▶ [To do]: Rewrite the items below as a numbered list and leave out any blank lines.

=== Supplied data ===

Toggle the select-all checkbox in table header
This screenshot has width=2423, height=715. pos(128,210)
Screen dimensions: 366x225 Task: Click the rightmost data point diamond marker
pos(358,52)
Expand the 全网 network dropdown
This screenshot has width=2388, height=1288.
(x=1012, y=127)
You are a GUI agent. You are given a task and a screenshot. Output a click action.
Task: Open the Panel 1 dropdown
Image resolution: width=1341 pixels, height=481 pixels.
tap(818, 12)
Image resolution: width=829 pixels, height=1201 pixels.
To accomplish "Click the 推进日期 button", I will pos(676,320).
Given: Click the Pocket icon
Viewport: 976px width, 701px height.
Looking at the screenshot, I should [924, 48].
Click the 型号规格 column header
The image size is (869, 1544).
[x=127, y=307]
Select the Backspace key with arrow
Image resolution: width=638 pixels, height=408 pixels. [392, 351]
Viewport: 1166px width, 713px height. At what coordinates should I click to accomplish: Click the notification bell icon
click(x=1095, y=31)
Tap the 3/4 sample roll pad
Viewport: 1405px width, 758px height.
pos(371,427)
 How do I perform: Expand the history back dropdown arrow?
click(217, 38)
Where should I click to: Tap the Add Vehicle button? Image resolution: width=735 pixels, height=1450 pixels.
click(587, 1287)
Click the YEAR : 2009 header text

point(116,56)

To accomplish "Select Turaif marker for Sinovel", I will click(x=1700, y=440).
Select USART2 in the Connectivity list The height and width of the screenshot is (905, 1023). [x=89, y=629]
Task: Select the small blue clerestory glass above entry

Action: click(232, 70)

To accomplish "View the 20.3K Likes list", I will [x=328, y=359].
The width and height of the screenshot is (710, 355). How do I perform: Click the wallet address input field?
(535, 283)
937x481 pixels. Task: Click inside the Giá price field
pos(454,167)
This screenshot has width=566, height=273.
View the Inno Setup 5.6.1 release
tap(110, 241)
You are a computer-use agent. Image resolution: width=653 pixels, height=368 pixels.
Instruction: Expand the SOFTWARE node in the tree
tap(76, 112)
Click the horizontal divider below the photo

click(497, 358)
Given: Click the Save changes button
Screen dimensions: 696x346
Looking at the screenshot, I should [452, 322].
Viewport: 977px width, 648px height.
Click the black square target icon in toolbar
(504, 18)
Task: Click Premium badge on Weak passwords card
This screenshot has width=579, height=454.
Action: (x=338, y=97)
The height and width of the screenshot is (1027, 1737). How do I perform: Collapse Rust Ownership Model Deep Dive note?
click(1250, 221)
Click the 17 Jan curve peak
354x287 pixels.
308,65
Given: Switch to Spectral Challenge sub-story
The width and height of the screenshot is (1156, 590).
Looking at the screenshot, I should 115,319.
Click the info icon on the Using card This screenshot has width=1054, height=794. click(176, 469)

===

▶ [Exercise result]:
1. Toggle the select-all checkbox in table header
2. This screenshot has width=2423, height=715. pos(128,210)
3. Screen dimensions: 366x225 Task: Click the rightmost data point diamond marker
4. pos(358,52)
5. Expand the 全网 network dropdown
6. This screenshot has width=2388, height=1288.
7. (x=1012, y=127)
8. You are a GUI agent. You are given a task and a screenshot. Output a click action.
9. Task: Open the Panel 1 dropdown
10. Image resolution: width=1341 pixels, height=481 pixels.
11. tap(818, 12)
12. Image resolution: width=829 pixels, height=1201 pixels.
13. To accomplish "Click the 推进日期 button", I will pos(676,320).
14. Given: Click the Pocket icon
15. Viewport: 976px width, 701px height.
16. Looking at the screenshot, I should [924, 48].
17. Click the 型号规格 column header
18. The image size is (869, 1544).
19. [x=127, y=307]
20. Select the Backspace key with arrow
21. Image resolution: width=638 pixels, height=408 pixels. [392, 351]
22. Viewport: 1166px width, 713px height. At what coordinates should I click to accomplish: Click the notification bell icon
23. click(x=1095, y=31)
24. Tap the 3/4 sample roll pad
25. Viewport: 1405px width, 758px height.
26. pos(371,427)
27.  How do I perform: Expand the history back dropdown arrow?
28. click(217, 38)
29. Where should I click to: Tap the Add Vehicle button? Image resolution: width=735 pixels, height=1450 pixels.
30. click(587, 1287)
31. Click the YEAR : 2009 header text
32. point(116,56)
33. To accomplish "Select Turaif marker for Sinovel", I will click(x=1700, y=440).
34. Select USART2 in the Connectivity list The height and width of the screenshot is (905, 1023). [x=89, y=629]
35. Task: Select the small blue clerestory glass above entry
36. Action: click(232, 70)
37. To accomplish "View the 20.3K Likes list", I will [x=328, y=359].
38. The width and height of the screenshot is (710, 355). How do I perform: Click the wallet address input field?
39. (535, 283)
40. 937x481 pixels. Task: Click inside the Giá price field
41. pos(454,167)
42. This screenshot has width=566, height=273.
43. View the Inno Setup 5.6.1 release
44. tap(110, 241)
45. You are a computer-use agent. Image resolution: width=653 pixels, height=368 pixels.
46. Instruction: Expand the SOFTWARE node in the tree
47. tap(76, 112)
48. Click the horizontal divider below the photo
49. click(497, 358)
50. Given: Click the Save changes button
51. Screen dimensions: 696x346
52. Looking at the screenshot, I should [452, 322].
53. Viewport: 977px width, 648px height.
54. Click the black square target icon in toolbar
55. (504, 18)
56. Task: Click Premium badge on Weak passwords card
57. This screenshot has width=579, height=454.
58. Action: (x=338, y=97)
59. The height and width of the screenshot is (1027, 1737). How do I perform: Collapse Rust Ownership Model Deep Dive note?
60. click(1250, 221)
61. Click the 17 Jan curve peak
62. 354x287 pixels.
63. 308,65
64. Given: Switch to Spectral Challenge sub-story
65. The width and height of the screenshot is (1156, 590).
66. Looking at the screenshot, I should 115,319.
67. Click the info icon on the Using card This screenshot has width=1054, height=794. click(176, 469)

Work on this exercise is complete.